Ave era conhecida, mas o biólogo Martim Melo conseguiu perceber que se trata de uma nova espécie. A má notícia é que está ameaçada
A suspeita existia há muito. Um tordo raro da ilha do Príncipe, avistado apenas em seis ocasiões nos últimos 111 anos, parecia ser outra espécie distinta, não só do tordo-de-são-tomé mas também dos seus congéneres africanos. O biólogo Martim Melo, que há anos estuda a evolução das espécies de aves em África, e que é investigador do Centro de Investigação em Biodiversidade e Recursos Genéticos (CIBIO), da Universidade do Porto, cruzou-se com esse tordo-do- -príncipe pela primeira vez em 1998. Em 2004 conseguiu capturar um exemplar e em 2007 outros três. Os seus estudos confirmaram agora as suspeitas. Trata-se de uma nova espécie de tordo, que só existe na pequena ilha do Príncipe. Mas a má notícia é que o Turdus xanthorhynchus, como o baptizou, está "em perigo crítico de extinção", o nível mais elevado de ameaça.
"Conseguimos descrever uma nova espécie, mas um pouco mais e ela poderia ter desaparecido para sempre sem que tivéssemos conhecido a sua existência", comenta o investigador, para sublinhar a necessidade da sua protecção. "Um bom indicador é que o território desta espécie, que é a floresta pristina, ou primária, está localizada no Parque Natural de Obô, ali criado pelas autoridades do país", nota Martim Melo.
Obô, na língua local, significa, justamente, floresta primária, e é aí, no coração secreto dessa floresta original, que vivem os cerca de 180 casais que restam da espécie, segundo as estimativas do biólogo português.
A maior ameaça que pesa sobre esta ave rara parece ser a sua própria docilidade. "Ele só existe nas zonas mais inacessíveis e tornou--se uma espécie mansa, que não tem medo do contacto, por isso vem ter connosco", conta.
Mas nem todos os encontros são pacíficos para o tordo-do- -príncipe. Quando lhes acontece cruzarem o caminho com os apanhadores de caracóis ou de búzios, ou com caçadores de papagaios, que para isso se embrenham na floresta, isso pode ser-lhes fatal. "Os caçadores não estão interessados nos tordos, mas aproveitam. Apanham-nos para os comerem."
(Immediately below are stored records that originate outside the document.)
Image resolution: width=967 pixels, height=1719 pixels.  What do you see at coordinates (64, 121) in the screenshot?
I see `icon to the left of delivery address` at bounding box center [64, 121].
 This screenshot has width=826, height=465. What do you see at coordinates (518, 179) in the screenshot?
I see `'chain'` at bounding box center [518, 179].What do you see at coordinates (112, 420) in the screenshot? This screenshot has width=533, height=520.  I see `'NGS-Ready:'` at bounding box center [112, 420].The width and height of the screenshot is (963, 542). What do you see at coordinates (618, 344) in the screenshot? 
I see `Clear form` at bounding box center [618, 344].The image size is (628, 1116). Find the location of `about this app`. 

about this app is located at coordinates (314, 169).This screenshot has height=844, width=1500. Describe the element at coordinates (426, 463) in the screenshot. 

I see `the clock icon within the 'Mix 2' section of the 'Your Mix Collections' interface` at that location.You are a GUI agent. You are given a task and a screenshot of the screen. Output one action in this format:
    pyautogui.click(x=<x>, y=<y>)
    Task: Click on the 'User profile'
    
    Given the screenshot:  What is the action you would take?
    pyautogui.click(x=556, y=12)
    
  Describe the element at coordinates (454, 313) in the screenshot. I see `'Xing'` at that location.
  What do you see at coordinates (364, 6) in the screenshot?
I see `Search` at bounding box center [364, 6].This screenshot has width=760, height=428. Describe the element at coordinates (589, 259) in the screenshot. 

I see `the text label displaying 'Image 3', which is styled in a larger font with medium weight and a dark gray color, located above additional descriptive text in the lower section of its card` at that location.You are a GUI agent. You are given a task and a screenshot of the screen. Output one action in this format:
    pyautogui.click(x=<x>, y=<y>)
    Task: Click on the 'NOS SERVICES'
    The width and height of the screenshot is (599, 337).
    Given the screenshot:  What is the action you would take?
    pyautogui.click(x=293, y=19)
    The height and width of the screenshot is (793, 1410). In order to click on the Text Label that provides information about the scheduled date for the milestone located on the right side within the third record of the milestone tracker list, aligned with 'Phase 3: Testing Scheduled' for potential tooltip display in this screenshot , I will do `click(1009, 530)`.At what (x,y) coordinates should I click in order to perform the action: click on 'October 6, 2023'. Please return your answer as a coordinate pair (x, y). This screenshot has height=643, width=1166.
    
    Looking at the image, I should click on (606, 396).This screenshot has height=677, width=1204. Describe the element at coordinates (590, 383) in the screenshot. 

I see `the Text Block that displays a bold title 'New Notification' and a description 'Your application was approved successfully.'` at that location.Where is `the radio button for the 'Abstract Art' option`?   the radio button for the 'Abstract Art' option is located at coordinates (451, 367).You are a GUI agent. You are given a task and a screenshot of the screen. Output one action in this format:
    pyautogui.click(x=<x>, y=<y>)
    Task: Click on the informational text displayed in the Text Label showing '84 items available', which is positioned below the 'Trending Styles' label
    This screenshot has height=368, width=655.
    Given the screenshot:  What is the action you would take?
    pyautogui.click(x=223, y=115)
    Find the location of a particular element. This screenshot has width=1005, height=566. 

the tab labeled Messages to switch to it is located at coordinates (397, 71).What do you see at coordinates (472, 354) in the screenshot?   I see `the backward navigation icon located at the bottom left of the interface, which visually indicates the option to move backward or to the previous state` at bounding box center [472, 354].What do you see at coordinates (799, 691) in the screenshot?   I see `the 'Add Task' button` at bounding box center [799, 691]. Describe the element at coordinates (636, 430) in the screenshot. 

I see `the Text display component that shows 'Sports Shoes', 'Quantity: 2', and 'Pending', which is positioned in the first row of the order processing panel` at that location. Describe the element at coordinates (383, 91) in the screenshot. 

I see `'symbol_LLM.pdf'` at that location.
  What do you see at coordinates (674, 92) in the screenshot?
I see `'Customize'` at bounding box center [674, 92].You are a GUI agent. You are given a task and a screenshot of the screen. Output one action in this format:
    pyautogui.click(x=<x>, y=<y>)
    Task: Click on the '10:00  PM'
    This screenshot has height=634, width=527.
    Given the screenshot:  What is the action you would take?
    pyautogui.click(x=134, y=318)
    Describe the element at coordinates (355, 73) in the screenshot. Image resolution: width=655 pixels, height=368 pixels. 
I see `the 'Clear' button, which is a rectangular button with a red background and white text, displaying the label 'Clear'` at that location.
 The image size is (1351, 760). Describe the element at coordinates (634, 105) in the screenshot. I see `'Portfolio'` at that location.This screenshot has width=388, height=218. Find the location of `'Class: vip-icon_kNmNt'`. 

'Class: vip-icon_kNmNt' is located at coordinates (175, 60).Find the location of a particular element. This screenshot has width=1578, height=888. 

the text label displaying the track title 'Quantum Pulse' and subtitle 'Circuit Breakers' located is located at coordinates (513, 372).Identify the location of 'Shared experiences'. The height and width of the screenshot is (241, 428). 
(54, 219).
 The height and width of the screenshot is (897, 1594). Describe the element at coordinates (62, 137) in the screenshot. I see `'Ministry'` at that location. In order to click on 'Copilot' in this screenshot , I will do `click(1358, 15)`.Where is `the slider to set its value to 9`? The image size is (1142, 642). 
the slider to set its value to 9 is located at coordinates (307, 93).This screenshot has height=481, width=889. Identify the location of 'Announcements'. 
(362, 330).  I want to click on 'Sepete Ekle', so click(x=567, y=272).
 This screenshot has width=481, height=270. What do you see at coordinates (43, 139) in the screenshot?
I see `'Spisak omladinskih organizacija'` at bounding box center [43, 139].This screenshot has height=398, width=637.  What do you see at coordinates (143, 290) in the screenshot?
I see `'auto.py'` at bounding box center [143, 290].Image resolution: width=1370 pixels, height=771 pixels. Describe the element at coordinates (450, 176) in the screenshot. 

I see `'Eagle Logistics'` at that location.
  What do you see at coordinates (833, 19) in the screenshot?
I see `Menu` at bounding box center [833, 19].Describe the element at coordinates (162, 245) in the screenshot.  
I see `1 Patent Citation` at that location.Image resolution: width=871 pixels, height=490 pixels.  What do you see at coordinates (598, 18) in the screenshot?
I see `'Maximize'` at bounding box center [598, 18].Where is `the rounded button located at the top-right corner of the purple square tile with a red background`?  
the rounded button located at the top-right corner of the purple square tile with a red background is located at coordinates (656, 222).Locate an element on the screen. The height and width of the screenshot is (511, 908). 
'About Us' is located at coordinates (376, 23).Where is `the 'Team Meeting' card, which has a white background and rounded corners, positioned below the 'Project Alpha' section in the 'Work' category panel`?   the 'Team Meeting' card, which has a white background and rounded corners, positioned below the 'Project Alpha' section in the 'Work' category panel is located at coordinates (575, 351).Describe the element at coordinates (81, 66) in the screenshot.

Por isso, o investigador português considera que foi importante a criação do parque natural. Mas sublinha que "é preciso que funcione", o que implica fiscalização, guardas no terreno e também informação sobre a necessidade de conservação da ave. "Uma vez que os apanhadores de búzios e caracóis não têm interesse nos tordos, isto pode ser trabalhado", comenta o biólogo.
Foi em 1899 que o naturalista italiano Leonardo Fea encontrou pela primeira vez este tordo nas profundezas da floresta tropical da ilha do Príncipe. Observou que não havia registo anterior dela e considerou, logo na altura, que aquela deveria ser uma ave muito rara.
Fea não se enganou. Só em 1929 outro estudioso de aves, o português José Correia, voltou a encontrar aquele tordo. Numa expedição ao serviço do Museu de História Natural Americano, o português conseguiu recolher quatro exemplares. Anotou grandes diferenças em relação ao tordo-de-são-tomé e sublinhou também a raridade da ave, que só podia ser encontrada nas zonas mais densas de floresta, como escreveu numa carta endereçada ao museu americano.
De facto, foram necessário mais 69 anos para que outra bióloga, a portuguesa Sasha Lima, voltasse a avistar o tordo, em 1997. E em 1998 foi a vez de Martim Melo observar pela primeira vez a ave na floresta do Príncipe, quando ali andava a fazer um estudo sobre o papagaio--cinzento.
"Nessa altura, quando o vi, percebi logo que tinha de ser outra espécie, porque era muito diferente do tordo-de-são-tomé." E foi também nesse momento que o jovem biólogo decidiu que haveria de fazer um estudo sobre a ave.
"Em 2002 fiz a primeira tentativa de apanhar exemplares, mas só em 2004 consegui capturar um. E em 2007 decidi fazer uma expedição, só para estudar esta ave", explica o investigador do CIBIO.
Feitos os estudos, incluindo genéticos, e as devidas comparações com os congéneres de São Tomé e também do continente africano, o Turdus xanthorhynchus nasceu agora, em Novembro, para a ciência, com a publicação do estudo da nova espécie no Journal of Zoology.